Lutnick also emphasised that the Indian agriculture sector “has to open up. It can’t just stay closed.”
“You have to act smarter when your most important trading partner (India-US bilateral trade touched a record $118.2 billion in the last financial year) is on the other side of the table. You can’t just say, oh its off the table. The right way to do business is to put everything on the table, but do it smartly, thoughtfully.
“Maybe certain products have quotas, maybe certain products have limits, maybe certain products you do in certain ways, and then we do the same thing on the other side, and we craft an agreement that is sensible between the two of us,” he said.
“Your government truly understands your market, and we understand ours. And the key is to try to find that place. So, yes, the Indian market for agriculture, it has to open up. It can’t just stay closed,” he asserted.
Apart from the issue of a trade agreement, Lutnick also touched upon India’s age-old defence ties with Soviet Union/Russia. He was emphatic in remarking that “India has historically bought significant amounts of its military equipment from Russia, and we think that is something that needs to end.”
He also stressed that US sees India’s involvement in the BRICS as an irritant. “India is the ‘I’ in BRICS, trying to create a currency to replace the dollar as the global economic currency. These kinds of things do not create the love and affection that we really, deeply feel towards India. We would like that to end, and we would like the trade to be fair,” he stated.
“We would like to create an incredible, and strong, and powerful relationship with India going forward, but those particular things for example are on the table for discussion and your tariffs which are among the highest in the world are on the table for discussion.
“But I think if we do it bilaterally between India and United States of America, and leave the noise of all the other countries, I think what you will see is we will come up with a great trade relationship with India that I think will help both India and America grow and prosper.”
He mocked at the suggestion that given India’s past experience with the US, how it could be relied upon for defence supplies, while Russia, France and United Kingdom have been more reliable, commenting “So, should you rely on France and Britain for your defence and for things that happened to you in the world! Oh, Come on! America is the greatest military and industrial complex, supplier, creator and builder in the world by so so far you would never ever suggest.

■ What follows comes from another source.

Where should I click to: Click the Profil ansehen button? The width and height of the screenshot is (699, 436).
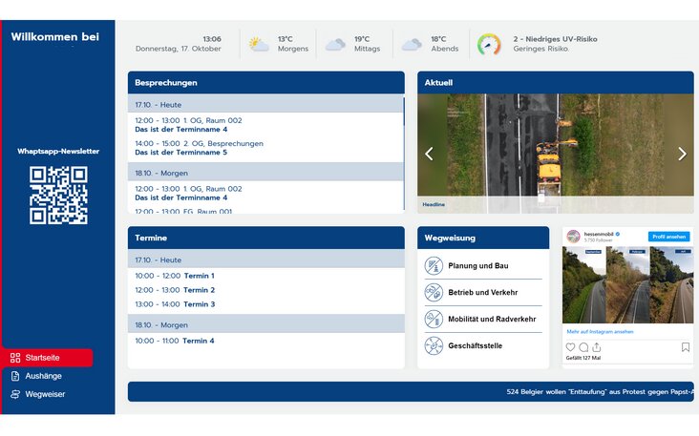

“France or the UK to be your supplier, and image choosing Russia, and yeah that would be a way to really create India’s comfort and independence! No no no! America is extraordinary. Its combat military gear is the greatest in the world, its technology is the greatest in the world.
“It is vital for India to stop listening to those silly people and come back and talk to the United States of America, which your Prime Minister did, and he did a great job when he was here. The key is, let’s form the best relationship between India and the United States, that is the key, that is important. And, that other stuff, of relying on others, is just noise,” he asserted.